CAIRO – The Muslim Brotherhood’s Mohammed Morsi has claimed victory in Egypt’s first post-uprising presidential race. But the rival camp of old guard candidate Ahmed Shafiq disputes the unofficial results, while the ruling military council claimed sweeping powers, throwing this major test of the nation’s transition into doubt.
Morsi’s claim was one it a series of a stunning series of events in the turmoil that has attended Egypt’s historic poll.
Just after the polls closed, the ruling Supreme Council of the Armed Forces issued a constitutional declaration, granting itself legislative powers, control over the economy and the right to pick who will draft the next constitution.

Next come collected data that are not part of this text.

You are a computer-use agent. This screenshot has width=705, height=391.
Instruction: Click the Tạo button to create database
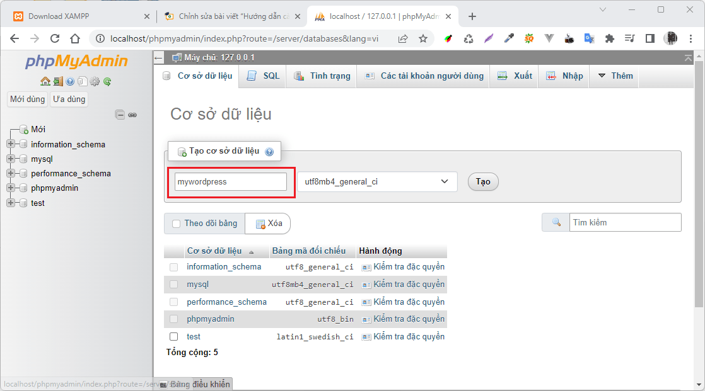[482, 181]
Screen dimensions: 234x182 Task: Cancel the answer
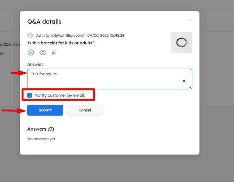click(85, 110)
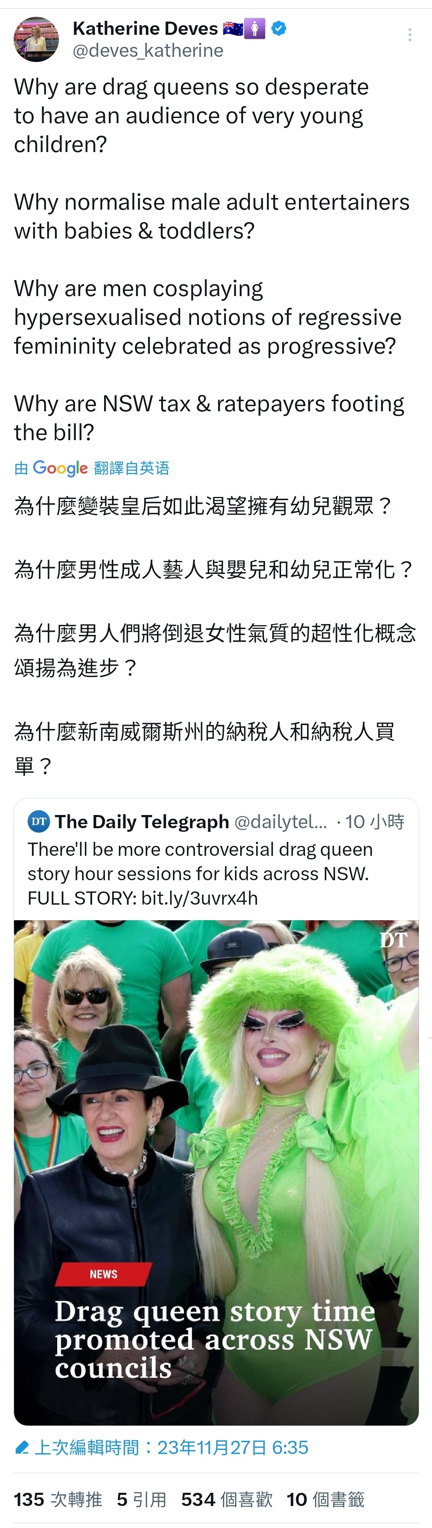The width and height of the screenshot is (432, 1528).
Task: Open the bit.ly/3uvrx4h link
Action: click(199, 898)
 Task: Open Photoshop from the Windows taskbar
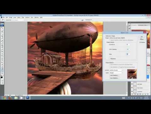pos(28,98)
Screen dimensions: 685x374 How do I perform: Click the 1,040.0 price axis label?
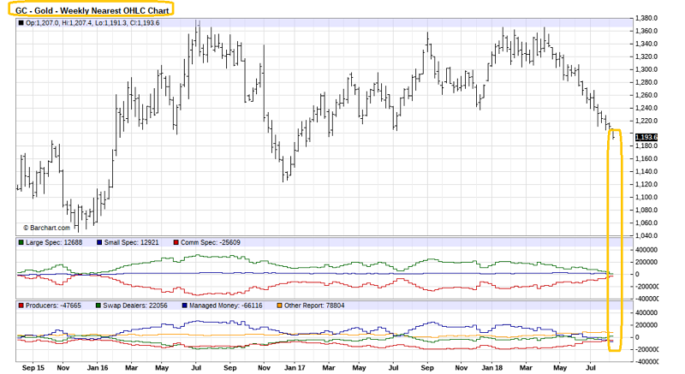click(646, 235)
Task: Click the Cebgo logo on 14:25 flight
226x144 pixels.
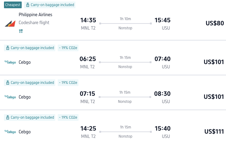Action: point(10,132)
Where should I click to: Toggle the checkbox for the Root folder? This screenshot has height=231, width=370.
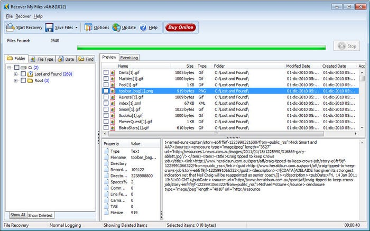click(23, 81)
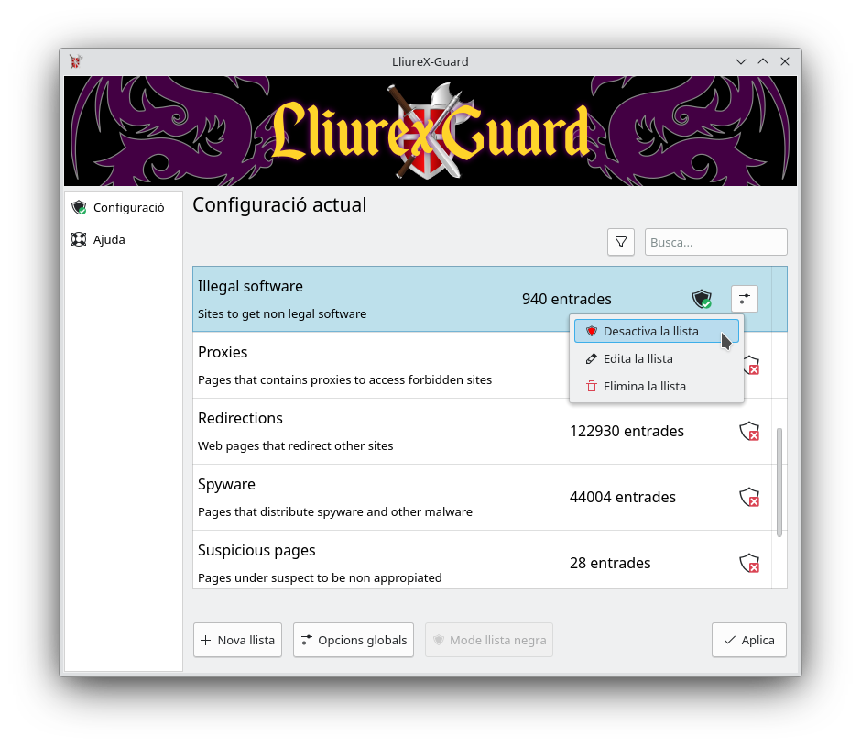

With presidential powers still unclear, and the Islamist-dominated lower parliament dissolved by court order Thursday, any victory Morsi might have when official results are announced later in the week would seem compromised from the start.
Victory Claim Disputed
Meanwhile, Shafiq’s campaign asserted the former Air Force commander and last prime minister under the old government had a slight lead over Morsi.
At a news conference early Monday, Morsi called for calm, saying he is seeking stability and love in a civic, national democratic and modern state.
He did not speak out against the Supreme Council of the Armed Forces latest moves. But his supporters, along with liberals, activists and some more conservative Islamists decried the SCAF’s actions as a “coup.”
The declaration also appeared to set out a timeframe for writing the constitution and holding new elections for parliament – raising the possibility that Egypt’s state of limbo, now already 16 months, could continue until nearly the end of the year.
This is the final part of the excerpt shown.